April 22, 2010 by openbytes
Readers to this site may remember that recently we covered the issue of Bitdefender identifying Window system critical file as being malicious code. Personally I thought the original diagnosis was correct and the software identifying Windows as a virus was a testament to the “intelligence” of its coding.
I am sure that McAfee also had a few words to say to their coders when the same thing happened to them, with reports today stating that McAfee antivirus software is identifying and “fixing” what it believes to be malicious.

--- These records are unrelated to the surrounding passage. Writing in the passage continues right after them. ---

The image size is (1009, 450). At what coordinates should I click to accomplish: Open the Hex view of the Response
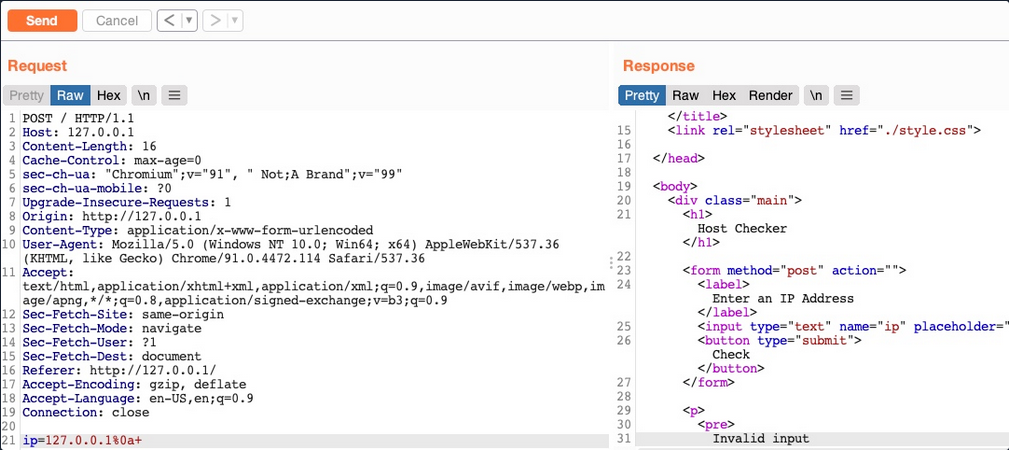coord(724,96)
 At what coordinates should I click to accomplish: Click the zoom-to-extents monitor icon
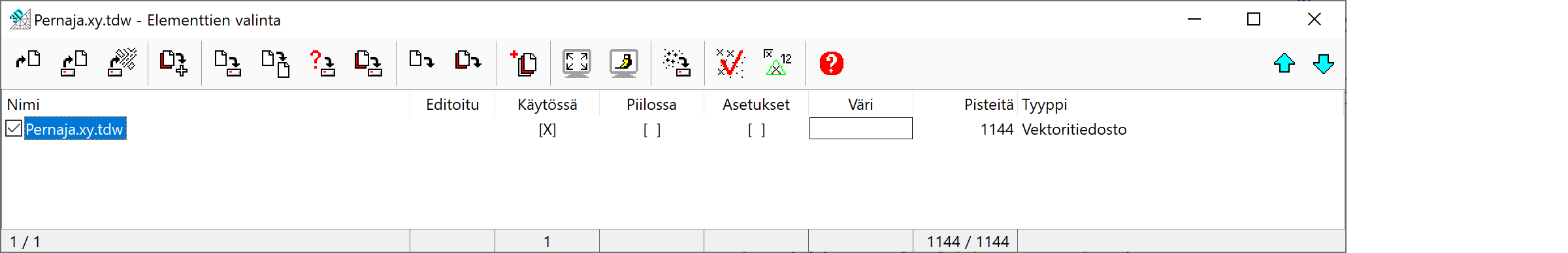point(577,63)
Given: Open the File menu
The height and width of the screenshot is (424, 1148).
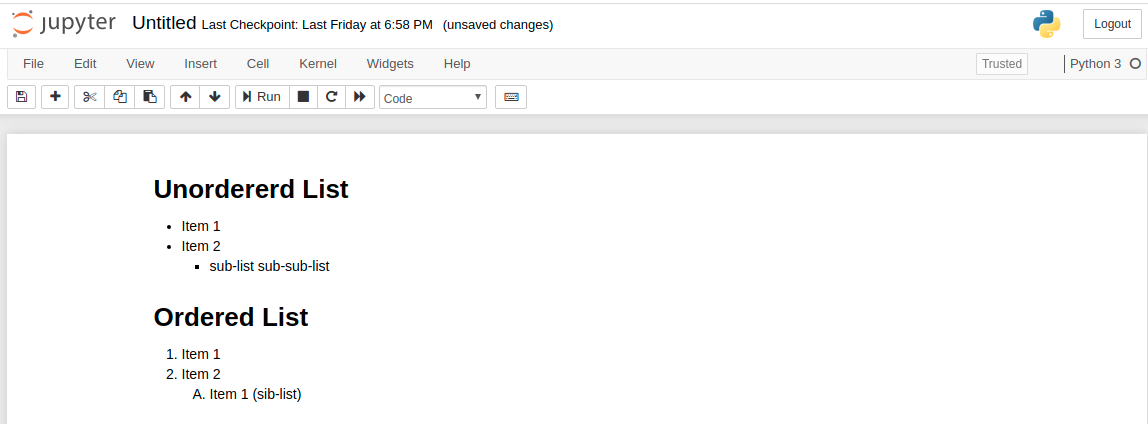Looking at the screenshot, I should (x=33, y=64).
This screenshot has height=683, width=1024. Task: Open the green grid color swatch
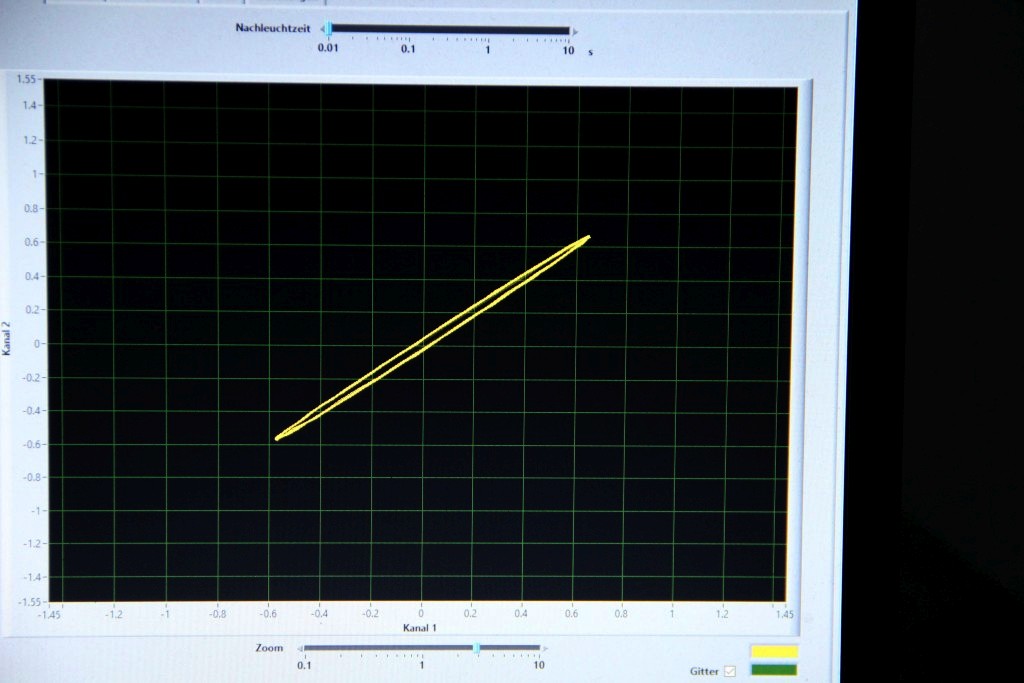click(x=774, y=669)
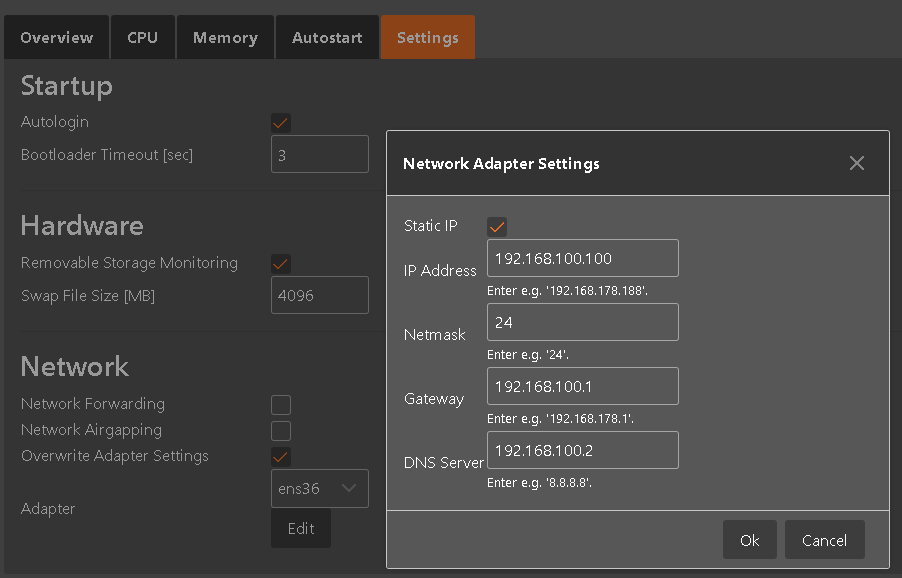Open the CPU tab
This screenshot has height=578, width=902.
(142, 37)

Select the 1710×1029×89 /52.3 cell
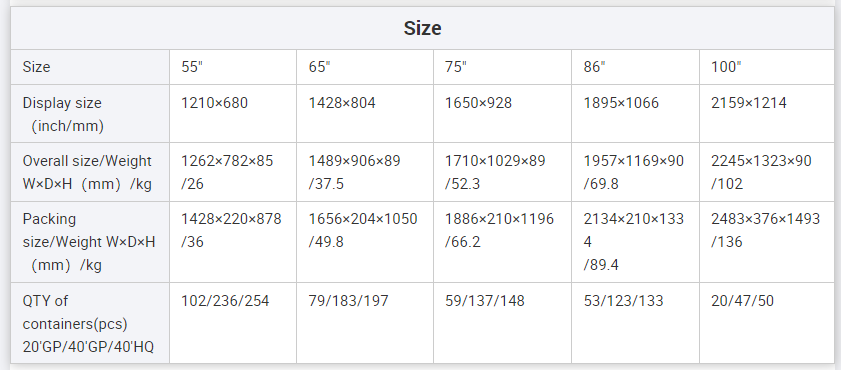[x=503, y=172]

The serious issue here is that with the latest .dat update (5958) is being reported to cause SP3 of XP to go into endless reboot. Whats more worrying though is whilst the issue allegedly is predominantly XP SP3, McAfee have said:
We have individual reports of other versions of Windows being affected as well
So we have another incident here where Windows is crippled not by malicious code, but by the very software designed to protect it. Of course Microsoft will be quick to point out that the fault wasn’t theirs and a third party - which of course is correct, however you could also argue that if Windows was better secured in the first place there would not need to be so many updates of virus software in order to protect it. Maybe if Microsoft had better taken the “baton” in the first place, people would not have to look to third parties for a sense of security.
It gets worse?
So thats the end of the story? – Well no. As if Windows users didn’t have enough problems with the code created to protect them rebooting their systems, the criminal element is also at it. Taking advantage of unfortunates by playing on their desperation to get Windows working again Grahame Cluley said in his blog today:
By using blackhat SEO techniques, cybercriminals have managed to get poisoned webpages high in the search rankings if you hunt for information on the McAfee false positive. If you click on a dangerous link like this then you risk the chance of your computer being hit by a fake anti-virus attack (also known as scareware) which may attempt to con you out of your credit card details or trick you into install malicious code onto your computer.
Poor Windows users, falling foul of both cyber-criminals and also the software designed to protect them. How many more issues will users put up with? Regardless of who is to blame, is it of any consequence to the user who merely wants their computer to function and have a safe experience?
These are answers only a Windows user can give, I left it years ago and have never looked back.